**Task to carry out**
Put each line of the records below into a JSON list of strings, one string per line, and leave out the blank lines.

**Available data**
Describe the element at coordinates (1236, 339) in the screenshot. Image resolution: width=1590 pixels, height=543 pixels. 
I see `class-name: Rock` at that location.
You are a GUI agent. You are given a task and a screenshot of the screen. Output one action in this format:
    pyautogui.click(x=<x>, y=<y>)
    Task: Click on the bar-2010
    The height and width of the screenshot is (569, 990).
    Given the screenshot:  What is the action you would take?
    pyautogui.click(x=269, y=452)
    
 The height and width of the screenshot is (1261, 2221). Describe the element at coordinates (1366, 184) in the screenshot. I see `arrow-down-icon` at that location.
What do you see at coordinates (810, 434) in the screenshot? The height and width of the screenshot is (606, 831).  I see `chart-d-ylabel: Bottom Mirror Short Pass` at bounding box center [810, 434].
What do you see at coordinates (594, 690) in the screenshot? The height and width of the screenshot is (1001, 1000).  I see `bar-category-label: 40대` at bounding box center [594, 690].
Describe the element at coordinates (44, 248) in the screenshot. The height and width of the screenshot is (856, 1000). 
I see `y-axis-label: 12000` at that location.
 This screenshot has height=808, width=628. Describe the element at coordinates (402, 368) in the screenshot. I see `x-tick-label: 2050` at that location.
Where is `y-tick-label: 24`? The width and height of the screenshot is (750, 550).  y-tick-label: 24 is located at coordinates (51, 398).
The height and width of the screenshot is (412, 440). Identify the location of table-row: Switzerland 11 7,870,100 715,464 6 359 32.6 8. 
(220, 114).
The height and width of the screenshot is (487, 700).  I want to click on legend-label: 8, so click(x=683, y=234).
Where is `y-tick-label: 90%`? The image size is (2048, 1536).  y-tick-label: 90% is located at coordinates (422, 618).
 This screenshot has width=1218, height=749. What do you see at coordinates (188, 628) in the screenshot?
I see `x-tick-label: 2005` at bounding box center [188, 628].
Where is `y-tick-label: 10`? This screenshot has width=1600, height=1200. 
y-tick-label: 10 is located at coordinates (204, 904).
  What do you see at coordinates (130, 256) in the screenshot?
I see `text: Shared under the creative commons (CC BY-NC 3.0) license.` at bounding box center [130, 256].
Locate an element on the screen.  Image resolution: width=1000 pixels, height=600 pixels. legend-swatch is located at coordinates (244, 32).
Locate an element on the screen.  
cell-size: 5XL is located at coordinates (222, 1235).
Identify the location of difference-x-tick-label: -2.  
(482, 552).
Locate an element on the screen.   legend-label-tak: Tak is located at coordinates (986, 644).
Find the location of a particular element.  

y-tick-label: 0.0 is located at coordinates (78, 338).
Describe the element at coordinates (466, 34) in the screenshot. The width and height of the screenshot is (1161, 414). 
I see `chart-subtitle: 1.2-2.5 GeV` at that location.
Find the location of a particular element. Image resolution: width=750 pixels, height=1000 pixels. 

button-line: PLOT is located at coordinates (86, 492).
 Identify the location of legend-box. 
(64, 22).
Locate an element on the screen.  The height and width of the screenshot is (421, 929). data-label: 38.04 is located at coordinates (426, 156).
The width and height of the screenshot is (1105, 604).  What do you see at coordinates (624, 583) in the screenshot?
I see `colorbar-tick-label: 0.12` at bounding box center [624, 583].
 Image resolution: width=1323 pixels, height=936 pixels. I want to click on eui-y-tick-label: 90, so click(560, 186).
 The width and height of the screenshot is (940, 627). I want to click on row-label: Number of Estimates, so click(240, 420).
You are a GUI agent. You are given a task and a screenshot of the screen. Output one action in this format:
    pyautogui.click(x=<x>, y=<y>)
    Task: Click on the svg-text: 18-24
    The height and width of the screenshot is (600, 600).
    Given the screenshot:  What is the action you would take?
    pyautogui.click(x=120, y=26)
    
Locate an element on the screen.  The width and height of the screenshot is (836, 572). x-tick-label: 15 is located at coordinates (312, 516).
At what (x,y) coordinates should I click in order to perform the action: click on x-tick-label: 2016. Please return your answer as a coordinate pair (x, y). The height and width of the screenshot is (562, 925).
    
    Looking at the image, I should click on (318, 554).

**Answer space**
[
  "Describe the element at coordinates (1236, 339) in the screenshot. Image resolution: width=1590 pixels, height=543 pixels. ",
  "I see `class-name: Rock` at that location.",
  "You are a GUI agent. You are given a task and a screenshot of the screen. Output one action in this format:",
  "    pyautogui.click(x=<x>, y=<y>)",
  "    Task: Click on the bar-2010",
  "    The height and width of the screenshot is (569, 990).",
  "    Given the screenshot:  What is the action you would take?",
  "    pyautogui.click(x=269, y=452)",
  " The height and width of the screenshot is (1261, 2221). Describe the element at coordinates (1366, 184) in the screenshot. I see `arrow-down-icon` at that location.",
  "What do you see at coordinates (810, 434) in the screenshot? The height and width of the screenshot is (606, 831).  I see `chart-d-ylabel: Bottom Mirror Short Pass` at bounding box center [810, 434].",
  "What do you see at coordinates (594, 690) in the screenshot? The height and width of the screenshot is (1001, 1000).  I see `bar-category-label: 40대` at bounding box center [594, 690].",
  "Describe the element at coordinates (44, 248) in the screenshot. The height and width of the screenshot is (856, 1000). ",
  "I see `y-axis-label: 12000` at that location.",
  " This screenshot has height=808, width=628. Describe the element at coordinates (402, 368) in the screenshot. I see `x-tick-label: 2050` at that location.",
  "Where is `y-tick-label: 24`? The width and height of the screenshot is (750, 550).  y-tick-label: 24 is located at coordinates (51, 398).",
  "The height and width of the screenshot is (412, 440). Identify the location of table-row: Switzerland 11 7,870,100 715,464 6 359 32.6 8. ",
  "(220, 114).",
  "The height and width of the screenshot is (487, 700).  I want to click on legend-label: 8, so click(x=683, y=234).",
  "Where is `y-tick-label: 90%`? The image size is (2048, 1536).  y-tick-label: 90% is located at coordinates (422, 618).",
  " This screenshot has width=1218, height=749. What do you see at coordinates (188, 628) in the screenshot?",
  "I see `x-tick-label: 2005` at bounding box center [188, 628].",
  "Where is `y-tick-label: 10`? This screenshot has width=1600, height=1200. ",
  "y-tick-label: 10 is located at coordinates (204, 904).",
  "  What do you see at coordinates (130, 256) in the screenshot?",
  "I see `text: Shared under the creative commons (CC BY-NC 3.0) license.` at bounding box center [130, 256].",
  "Locate an element on the screen.  Image resolution: width=1000 pixels, height=600 pixels. legend-swatch is located at coordinates (244, 32).",
  "Locate an element on the screen.  ",
  "cell-size: 5XL is located at coordinates (222, 1235).",
  "Identify the location of difference-x-tick-label: -2.  ",
  "(482, 552).",
  "Locate an element on the screen.   legend-label-tak: Tak is located at coordinates (986, 644).",
  "Find the location of a particular element.  ",
  "y-tick-label: 0.0 is located at coordinates (78, 338).",
  "Describe the element at coordinates (466, 34) in the screenshot. The width and height of the screenshot is (1161, 414). ",
  "I see `chart-subtitle: 1.2-2.5 GeV` at that location.",
  "Find the location of a particular element. Image resolution: width=750 pixels, height=1000 pixels. ",
  "button-line: PLOT is located at coordinates (86, 492).",
  " Identify the location of legend-box. ",
  "(64, 22).",
  "Locate an element on the screen.  The height and width of the screenshot is (421, 929). data-label: 38.04 is located at coordinates (426, 156).",
  "The width and height of the screenshot is (1105, 604).  What do you see at coordinates (624, 583) in the screenshot?",
  "I see `colorbar-tick-label: 0.12` at bounding box center [624, 583].",
  " Image resolution: width=1323 pixels, height=936 pixels. I want to click on eui-y-tick-label: 90, so click(560, 186).",
  " The width and height of the screenshot is (940, 627). I want to click on row-label: Number of Estimates, so click(240, 420).",
  "You are a GUI agent. You are given a task and a screenshot of the screen. Output one action in this format:",
  "    pyautogui.click(x=<x>, y=<y>)",
  "    Task: Click on the svg-text: 18-24",
  "    The height and width of the screenshot is (600, 600).",
  "    Given the screenshot:  What is the action you would take?",
  "    pyautogui.click(x=120, y=26)",
  "Locate an element on the screen.  The width and height of the screenshot is (836, 572). x-tick-label: 15 is located at coordinates (312, 516).",
  "At what (x,y) coordinates should I click in order to perform the action: click on x-tick-label: 2016. Please return your answer as a coordinate pair (x, y). The height and width of the screenshot is (562, 925).",
  "    Looking at the image, I should click on (318, 554)."
]